Some of the physicians in one of my sources, FrontLineDoctors (, have been fired from their emergency room positions in corporate hospitals. Others have had disciplinary actions taken against them.

These physicians presented their concerns about COVID-19 from the steps of the U.S. Supreme Court last spring. So, because of their desire to bring alternative information to the public, they have been canceled, censured and personally attacked.

For example, while the world is on a vaccine-only regimend, the Indian government is distributing a home COVID-19 kit (Ziverdo) with zinc, Ivermectin, and Doxycycline. The cost is $2.65 per person.

The term “follow the science” should be “follow the true science and verify the scientist.”

This is my way of finding the truth.

Richard J. Eggleston


In a word

Just thought I could express my opinion about retired Dr. Richard Eggleston’s opinion article in the Feb. 21 paper with one word: Quack.

William T. Schmidt


Eggleston misinformed

Richard Eggleston’s Feb. 21 column contains a raft of misinformation, misleading statistics and bad math. Because of the word limit, I can only address a few of these.

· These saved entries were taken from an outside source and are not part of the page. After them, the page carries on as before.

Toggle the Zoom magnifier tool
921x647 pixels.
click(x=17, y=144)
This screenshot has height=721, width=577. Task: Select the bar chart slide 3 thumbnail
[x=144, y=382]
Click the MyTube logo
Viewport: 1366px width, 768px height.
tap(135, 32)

Eggleston states that “your risk of dying in a car accident is about the same as dying from COVID-19.” This is just plain false.

Using National Highway Traffic Safety Administration data, 11 per 100,000 people died in vehicle accidents in 2018 while the Centers for Disease Control and Prevention says that 149 per 100,000 Americans died of COVID-19 during the last year. The latter death rate is slightly higher than the cancer death rate in 2019, 146 per 100,000. More people died from COVID-19 than cancer.

He also lists the mortality rate from COVID-19 as 0.14 percent or 140 per 100,000. That is suspiciously close to the 149 per 100,000 deaths due to COVID-19 for the whole population.

The mortality rate, deaths divided by confirmed cases, is more than 1,700 per 100,000. Even if we assume underreporting of cases, the mortality rate is likely at least five times Eggleston’s figure.

For comparison, Eggleston reports 453 dying after receiving a vaccine, about 1.4 per 100,000. This is not surprising since about six people per 100,000 die every three days in the U.S.

That’s not to say that there is no risk to the vaccine. The apparent risk from the vaccine is, however, in orders of magnitude less than that from the disease.